In many situations, we act non-rationally some of the time. Evolutionary biology explains why our limbic system overrides rational calculation when we are under stress – flight or fight reflexes had survival value on the African plains.
We now know that we “hyperbolically discount” (we are hard-wired to act on the bird-in-hand principle), that we are overconfident and that we are very, very bad at estimating probabilities.
These biases in our thinking and behaviour are not irrational (the product of prejudice or mental degeneration) – they are non-rational, determined by factors that may still have survival value and are an essential component of being human. But they trip most people up badly when it comes to financial decisions, especially with complex products.
Recognising this, what is the correct response of financial regulators?
Regulators have got it half-right. The RDR proposals create independent advisers who are responsible solely to the client, like accountants, lawyers and doctors. This model, where it is the advice process that is regulated, is the appropriate one for any professional service.
Process-based regulation aims at defining processes that have good outcomes. But the FSA is wrong to apply this model to the retail marketplace.
In this consumer market, the correct principle is not to prescribe good outcomes but to limit harm – the same principle used in food and drug regulation and consumer products generally. And this requires the outlawing of harmful products or product features.
Behavioural finance tells us that what consumers need are simple products. This does not necessarily mean simple to construct, but products for which a narrow range of outcomes is predictable and which can be simply explained. These products will not arise through unfettered competition. They can only be regulated into existence.
The regulators are edging towards this with the discovery that if they want simplified advice, it has to come with simplified products sold using decision trees. They need to go further and limit retail sales (anything other than independent advice) to these simplified products.
How can we have a twotier market in which IFAs can recommend anything they like but banks and salespeople have only a narrow product range to sell?
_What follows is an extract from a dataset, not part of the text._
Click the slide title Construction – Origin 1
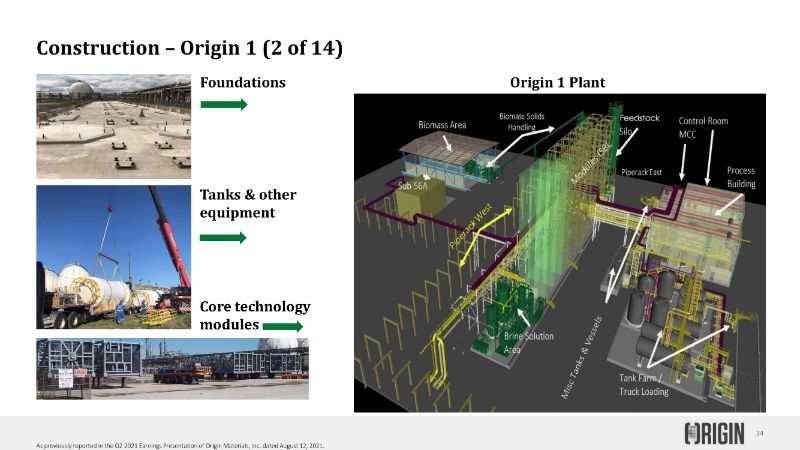800x450 pixels. click(191, 47)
You can find an example on every high street. It is a pharmacy. It sells only medicines that have a long history, whose side-effects are well known and for which following simple instructions can avoid harm. You can kill yourself with codeine and even aspirin but we assume you will read the leaflet and live. If you need statins or steroids, though, you consult a doctor.
Nobody complains that this two-tier market is unworkable, unfair or uncompetitive. Both makers of prescription drugs and over the counter medicines make healthy profits, so do pharmacists.
By regulating financial products for the mass market (the detailed regulation of product will necessarily be delegated to bodies dominated by practitioners), most of the process regulation in this sector can be removed, to cut the cost of regulation by upwards of £5bn a year (a cost ultimately paid by consumers).
The other reason for making a decisive switch to product regulation now is that we can be absolutely certain that under the present RDR regime, restricted-advice chains will devise ways of selling high-charge, complex products to far more people, creating consumer abuse on a much bigger scale than we have seen over the past decade.
This really is an oncoming train and if regulators do not stop it now they will be among those who get flattened. Either way, product regulation will happen, because it is the only effective way of limiting harm to consumers, just as it is with cars, drugs and food.